The 18th century lasted from January 1, 1701 to December 31, 1800 in the Gregorian calendar. During the 18th century, the Enlightenment culminated in the American and French revolutions. Philosophy and science increased in prominence. Philosophers dreamed of a brighter age. This dream turned into a reality with the French Revolution of 1789, though later compromised by the excesses of the Reign of Terror (1793–1794) under Maximilien Robespierre. At first, many monarchies of Europe embraced Enlightenment ideals, but with the French Revolution they feared losing their power and formed broad coalitions for the counter-revolution. The Ottoman Empire experienced an unprecedented period of peace and economic expansion, taking part in no European wars from 1740 to 1768. As a consequence the empire did not share in Europe's military improvements during the Seven Years' War (1756–1763), causing its military to fall behind and suffer defeats against Russia in the second half of the century.
The 18th century also marked the end of the Polish–Lithuanian Commonwealth as an independent state. The once-powerful and vast kingdom, which had once conquered Moscow and defeated great Ottoman armies, collapsed under numerous invasions. Its semi-democratic government system was not robust enough to rival the neighboring monarchies of the Kingdom of Prussia, the Russian Empire and the Austrian Empire which divided the Commonwealth territories between themselves, changing the landscape of Central European politics for the next hundred years.
Western historians have occasionally defined the 18th century otherwise for the purposes of their work. For example, the "short" 18th century may be defined as 1715–1789, denoting the period of time between the death of Louis XIV of France and the start of the French Revolution, with an emphasis on directly interconnected events. To historians who expand the century to include larger historical movements, the "long" 18th century may run from the Glorious Revolution of 1688 to the Battle of Waterloo in 1815 or even later.
1755–1763: The Great Upheaval forces transfer of the French Acadian population from Nova Scotia and New Brunswick.
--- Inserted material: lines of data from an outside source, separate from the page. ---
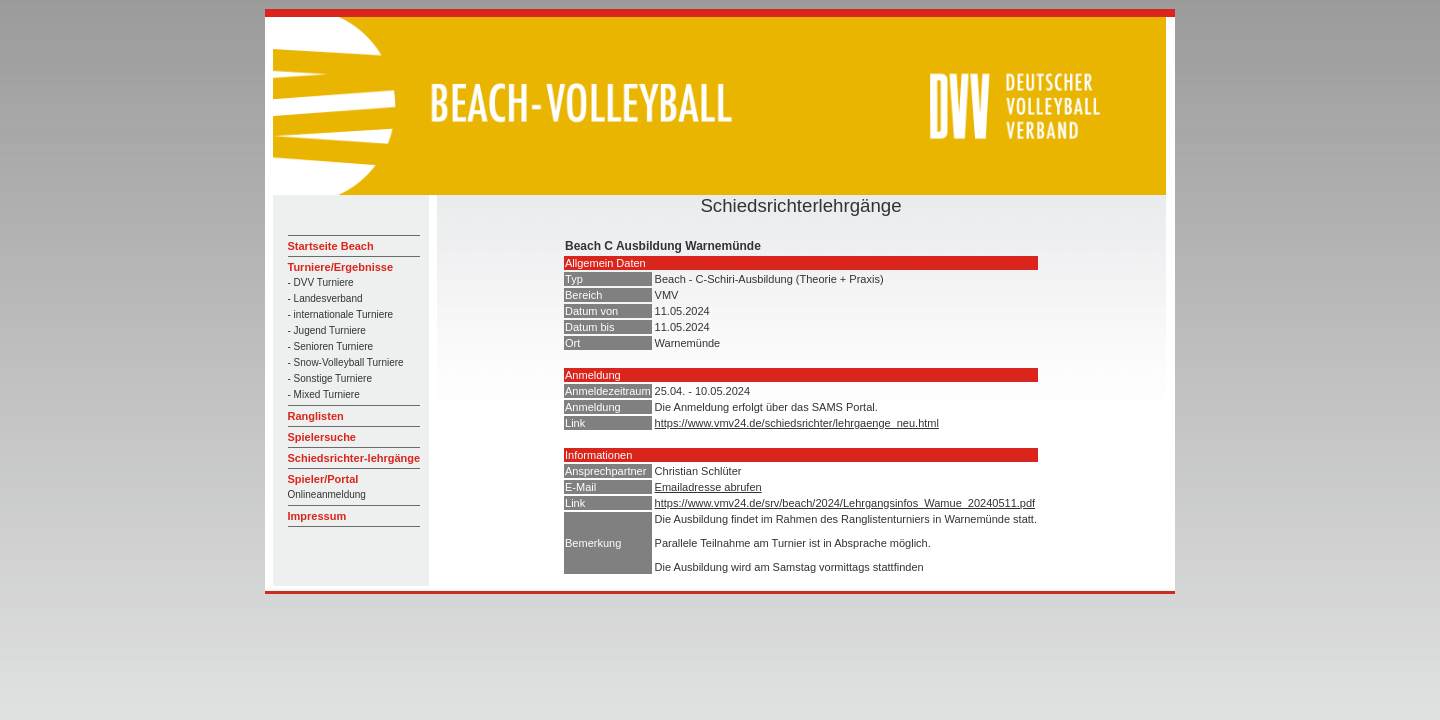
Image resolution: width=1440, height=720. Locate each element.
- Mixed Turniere (324, 394)
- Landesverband (325, 298)
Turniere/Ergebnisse (341, 267)
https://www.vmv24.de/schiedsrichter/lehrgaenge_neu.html (797, 423)
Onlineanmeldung (327, 494)
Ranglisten (316, 416)
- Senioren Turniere (331, 346)
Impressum (317, 516)
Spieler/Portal (323, 479)
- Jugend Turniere (327, 330)
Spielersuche (322, 437)
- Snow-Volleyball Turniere (346, 362)
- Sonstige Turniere (330, 378)
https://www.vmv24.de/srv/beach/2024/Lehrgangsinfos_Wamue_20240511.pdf (845, 503)
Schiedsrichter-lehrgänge (354, 458)
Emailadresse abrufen (708, 487)
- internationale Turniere (341, 314)
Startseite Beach (331, 246)
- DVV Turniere (321, 282)
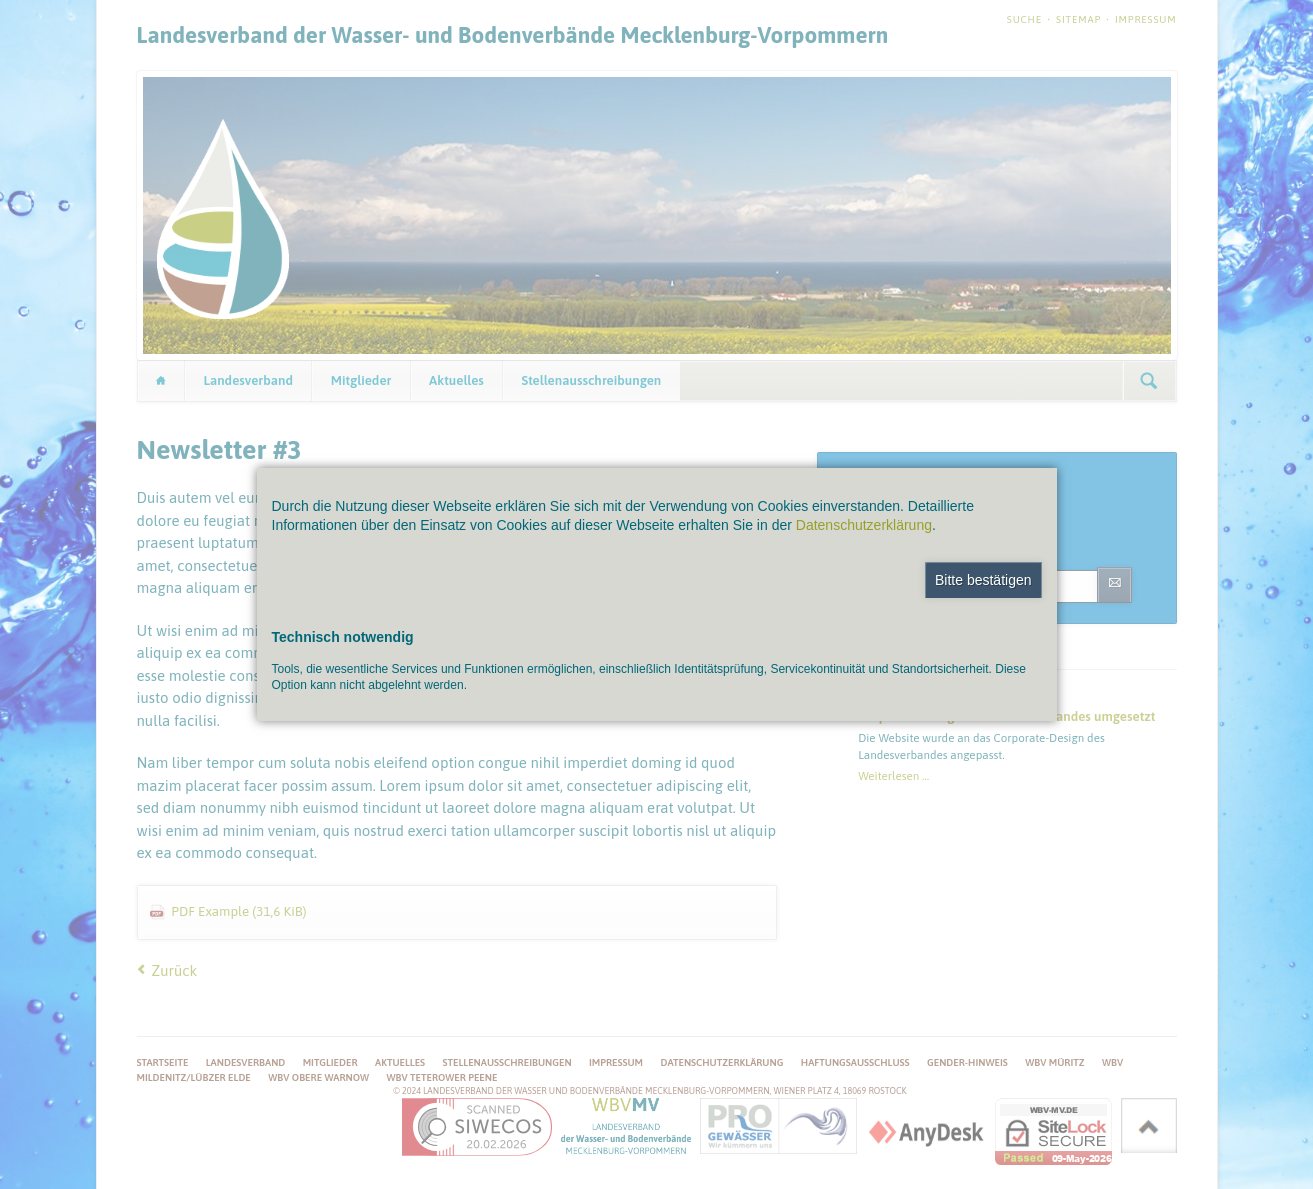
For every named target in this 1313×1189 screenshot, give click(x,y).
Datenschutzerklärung (864, 525)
1755: 13 February, the Treaty of Giyanti is signed, effectively partitioning the Mataram Sultanate; the VOC recognizes Mangkubumi as Sultan Hamengkubuwana I, who rules half of Central Java; Hamengkubuwana I then establishes Yogyakarta Sultanate, moves to Yogya and renames the city Yogyakarta.
1785–1791: Imam Sheikh Mansur, a Chechen warrior and Muslim mystic, leads a coalition of Muslim Caucasian tribes from throughout the Caucasus in a holy war against Russian settlers and military bases in the Caucasus, as well as against local traditionalists, who followed the traditional customs and common law (Adat) rather than the theocratic Sharia.
1794: Jay's Treaty is concluded between Great Britain and the United States, by which the Western outposts in the Great Lakes are returned to the U.S. and commerce between the two countries is regulated.